» PAGE EXCERPT:
* Begin *
Neural Fingerprints

We create atom, bond, and edge tensors from molecule SMILES using chemml.chem.tensorize_molecules in order to build neural fingerprints using chemml.models.NeuralGraphHidden and chemml.models.NeuralGraphOutput modules. These neural fingerprints are then used as features to train a simple feed forward neural network to predict densities of small organic compounds using tensorflow.

Here we import a sample dataset from ChemML library which has the SMILES codes for 500 small organic molecules with their densities in \(kg/m^3\).

[1]:
import numpy as np
from chemml.datasets import load_organic_density
molecules, target, dragon_subset = load_organic_density()
target = np.asarray(target['density_Kg/m3'])

Building chemml.chem.Molecule objects from molecule SMILES.

[2]:
from chemml.chem import Molecule
mol_objs_list = []
for smi in molecules['smiles']:
    mol = Molecule(smi, 'smiles')
    mol.hydrogens('add')
    mol.to_xyz('MMFF', maxIters=10000, mmffVariant='MMFF94s')
    mol_objs_list.append(mol)

Molecule tensors can be used to create neural graph fingerprints using chemml.models

[3]:
from chemml.chem import tensorise_molecules
xatoms, xbonds, xedges = tensorise_molecules(molecules=mol_objs_list, max_degree=5,
                                        max_atoms=None, n_jobs=-1, batch_size=100, verbose=True)
Tensorising molecules in batches of 100 ...
500/500 ━━━━━━━━━━━━━━━━━━━━━━━━━━━━━━━━━━━━━━━━━━━━━━━━━━ 8s 16ms/step
Merging batch tensors ...    [DONE]

Splitting and preprocessing the data

[4]:
from sklearn.model_selection import ShuffleSplit
from sklearn.preprocessing import StandardScaler
y_scale = StandardScaler()
rs = ShuffleSplit(n_splits=1, test_size=.20, random_state=42)
* End *
» PROBLEMS TO WORK ON:
• 1. Repeat the part of the neural fingerprints page starting with "target = np.asarray(target['density_Kg/m3'])" and going on through "mol.to_xyz('MMFF', maxIters=10000, mmffVariant='MMFF94s')".
• 2. Reproduce the records starting with the line with "Select the CRUSADERS team name" and going on through the end of the records. Leave the pictures out.

Screen-element location records:
* Begin *
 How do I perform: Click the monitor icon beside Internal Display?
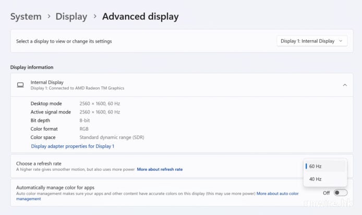20,85
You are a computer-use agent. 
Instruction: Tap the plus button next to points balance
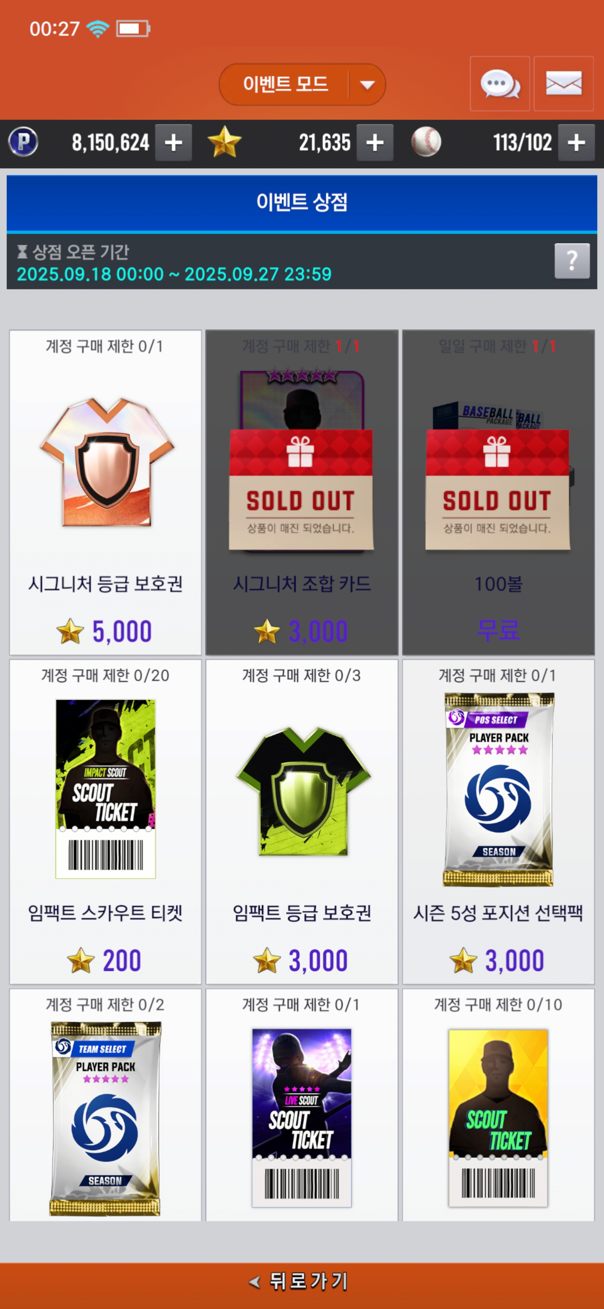click(173, 143)
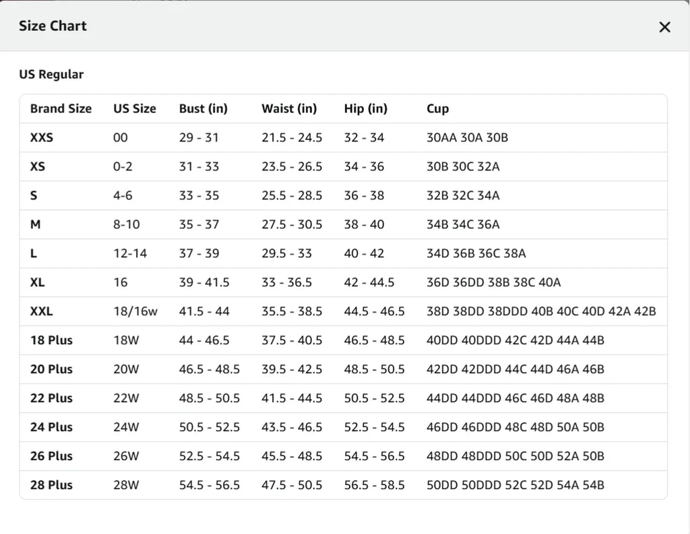Close the Size Chart dialog

click(x=664, y=27)
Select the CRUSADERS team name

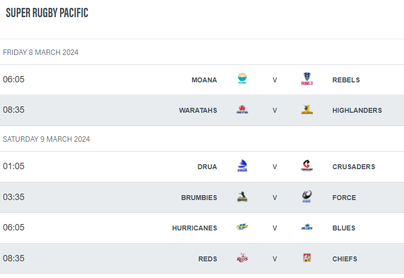[353, 167]
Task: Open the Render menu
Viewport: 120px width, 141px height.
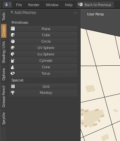Action: 34,5
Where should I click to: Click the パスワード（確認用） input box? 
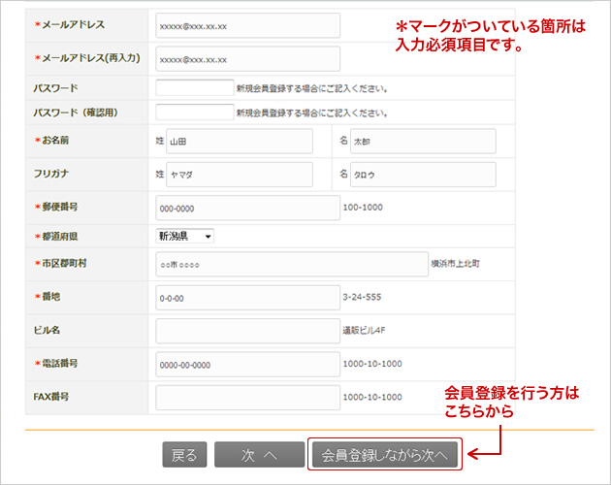tap(194, 112)
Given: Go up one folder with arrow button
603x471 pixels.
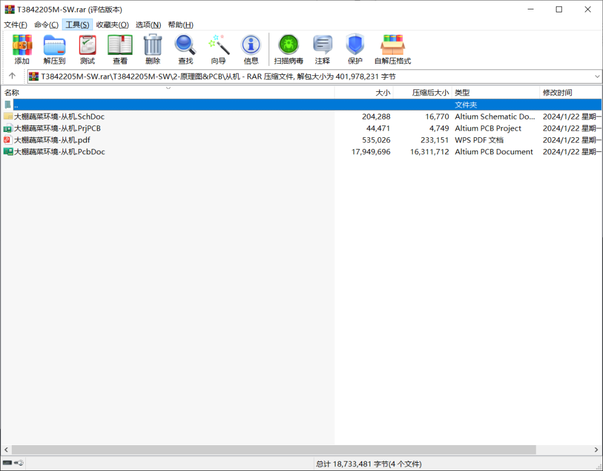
* End *
» ANSWER SET:
• 1.
target = np.asarray(target['density_Kg/m3'])

Building chemml.chem.Molecule objects from molecule SMILES.

[2]:
from chemml.chem import Molecule
mol_objs_list = []
for smi in molecules['smiles']:
    mol = Molecule(smi, 'smiles')
    mol.hydrogens('add')
    mol.to_xyz('MMFF', maxIters=10000, mmffVariant='MMFF94s')

• 2.
Select the CRUSADERS team name

[353, 167]
Task: Open the Render menu
Viewport: 120px width, 141px height.
Action: 34,5
Where should I click to: Click the パスワード（確認用） input box? 
tap(194, 112)
Given: Go up one folder with arrow button
603x471 pixels.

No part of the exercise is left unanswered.